REQUIRED WORK
Line by line, copy the listing below exactly.

*** SUPPLIED MATERIAL Section Begins ***

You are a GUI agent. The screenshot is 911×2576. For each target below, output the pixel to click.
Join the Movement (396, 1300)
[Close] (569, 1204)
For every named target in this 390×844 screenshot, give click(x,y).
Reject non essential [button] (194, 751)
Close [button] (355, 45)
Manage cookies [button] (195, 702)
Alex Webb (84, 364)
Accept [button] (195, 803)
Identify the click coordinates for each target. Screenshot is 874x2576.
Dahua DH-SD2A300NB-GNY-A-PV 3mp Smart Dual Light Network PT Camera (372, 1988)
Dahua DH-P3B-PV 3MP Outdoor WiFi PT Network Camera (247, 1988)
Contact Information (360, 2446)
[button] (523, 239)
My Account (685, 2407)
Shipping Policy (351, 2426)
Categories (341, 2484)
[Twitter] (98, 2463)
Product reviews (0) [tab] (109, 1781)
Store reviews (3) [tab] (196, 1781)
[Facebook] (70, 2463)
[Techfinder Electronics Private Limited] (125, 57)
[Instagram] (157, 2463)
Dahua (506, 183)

*** SUPPLIED MATERIAL Section Ends ***

TASK RESULT
You are a GUI agent. The screenshot is 911×2576. For each target below, output the pixel to click.
Join the Movement (396, 1300)
[Close] (569, 1204)
For every named target in this 390×844 screenshot, give click(x,y).
Reject non essential [button] (194, 751)
Close [button] (355, 45)
Manage cookies [button] (195, 702)
Alex Webb (84, 364)
Accept [button] (195, 803)
Identify the click coordinates for each target. Screenshot is 874x2576.
Dahua DH-SD2A300NB-GNY-A-PV 3mp Smart Dual Light Network PT Camera (372, 1988)
Dahua DH-P3B-PV 3MP Outdoor WiFi PT Network Camera (247, 1988)
Contact Information (360, 2446)
[button] (523, 239)
My Account (685, 2407)
Shipping Policy (351, 2426)
Categories (341, 2484)
[Twitter] (98, 2463)
Product reviews (0) [tab] (109, 1781)
Store reviews (3) [tab] (196, 1781)
[Facebook] (70, 2463)
[Techfinder Electronics Private Limited] (125, 57)
[Instagram] (157, 2463)
Dahua (506, 183)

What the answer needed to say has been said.